The present results augment the growing evidence base that SGLT2 inhibitors in general are associated with favorable CV and kidney outcomes; in addition, the present study refines understanding of important differences in outcomes associated with drugs within the class. The trials completed to date assessing the CV safety and effectiveness of SGLT2 inhibitors in patients with T2D have predominantly focused on ASCVD-related outcomes. In this context, it is key to note that in the overall pooled estimate, the beneficial outcome of SGLT2 inhibitors on MACE is rather modest and is demonstrated within trials only for empagliflozin and canagliflozin. Likewise, only empagliflozin has demonstrated significant outcomes for CV death risk reduction,19 with moderate heterogeneity across the class.
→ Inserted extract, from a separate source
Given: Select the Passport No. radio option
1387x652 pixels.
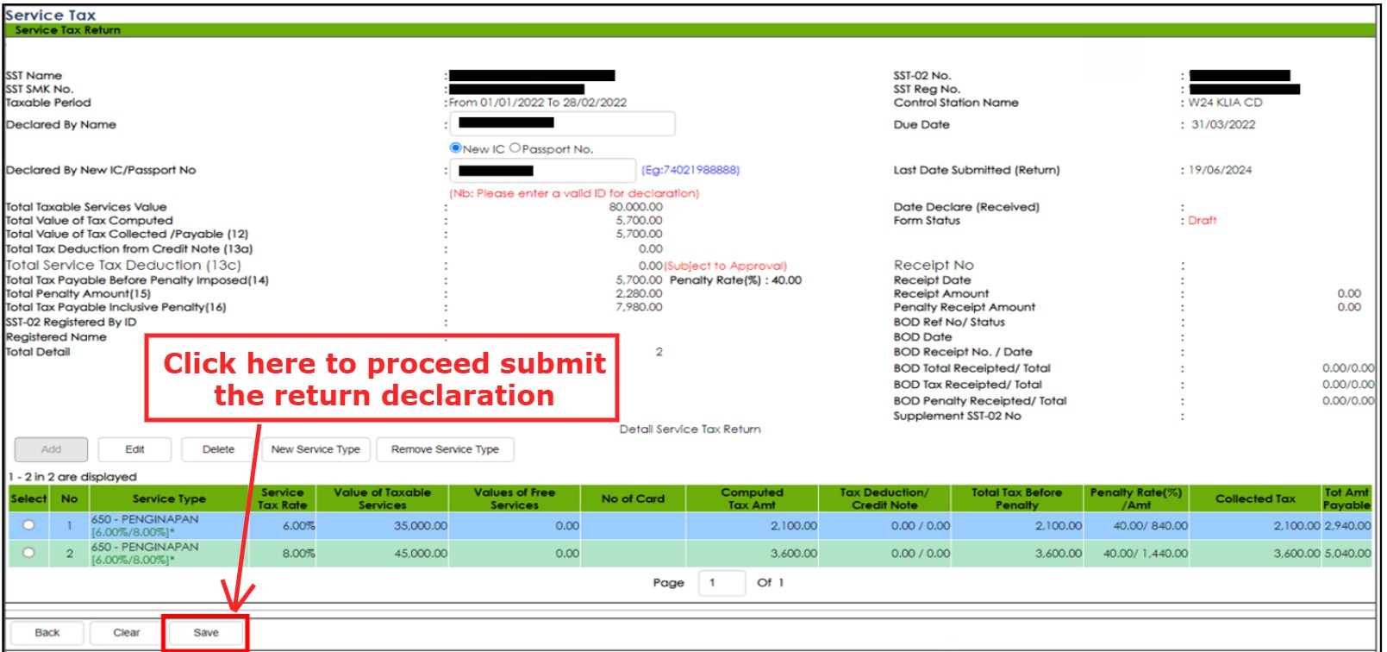Looking at the screenshot, I should tap(515, 147).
Notably, the predominant CV outcome of the SGLT2 inhibitors is an associated reduction in HHF, highly consistent across the class achieving nominal significance in each of the trials, with similar consistency across the class for improving kidney outcomes, with ertugliflozin being the only SGLT2 inhibitor without this demonstrated benefit.
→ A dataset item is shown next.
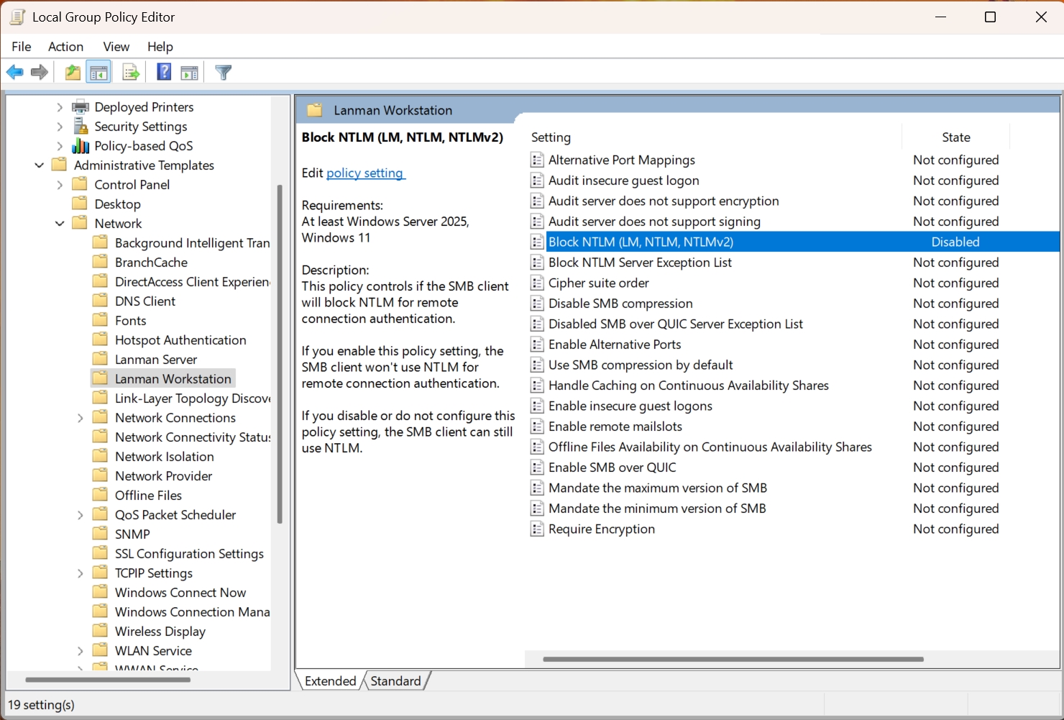Image resolution: width=1064 pixels, height=720 pixels.
Task: Open the Action menu
Action: pyautogui.click(x=65, y=47)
Observed heterogeneity across the class for selected outcomes, specifically for MACE, CV death, and composite kidney outcomes, requires further exploration. Whether this is due to differences in the populations studied and their risk profiles, differences in capture or definition of outcomes, or differences in the drugs requires further evaluation. Pharmacologically, ertugliflozin is most similar to empagliflozin with regard to selectivity for SGLT2, with dapagliflozin slightly less selective and canagliflozin the least selective of the 4 drugs,33 yet only empagliflozin was associated with an improved risk for CV death, and ertugliflozin is the only SGLT2 inhibitor of the 4 studied that failed to reach statistical significance on the prespecified kidney composite end point, although analysis of eGFR change was associated with a significant improvement by ertugliflozin. The definition of events comprising the renal composite end point differed from that of the other CV and renal outcomes trials. These discordant observations do not seem attributable to differences in the doses studied, as pharmacodynamic outcomes on HbA1c, blood pressure, and body weight were similar across the trials. This finding amplifies the possibility that CV and kidney benefits are due to mechanisms other than SGLT2. For example, off-target effects of SGLT2 inhibitors have been proposed, including the direct effect on the sodium-hydrogen exchanger 1 (NHE1) in the heart, NHE3 in the kidney, and NHE9 in inflammatory cells that could influence MACE, heart failure, and kidney outcomes.34 In addition, effects of selected SGLT2 inhibitors on myocardial sodium, calcium, and potassium channels have been demonstrated in preclinical models,35,36 raising the possibility of the drugs having effects on myocardial function and rhythm stability independent of SGLT2 engagement. Continued investigation into the potential clinical relevance of such observations and to what degree these effects differ between members of the class is of utmost importance.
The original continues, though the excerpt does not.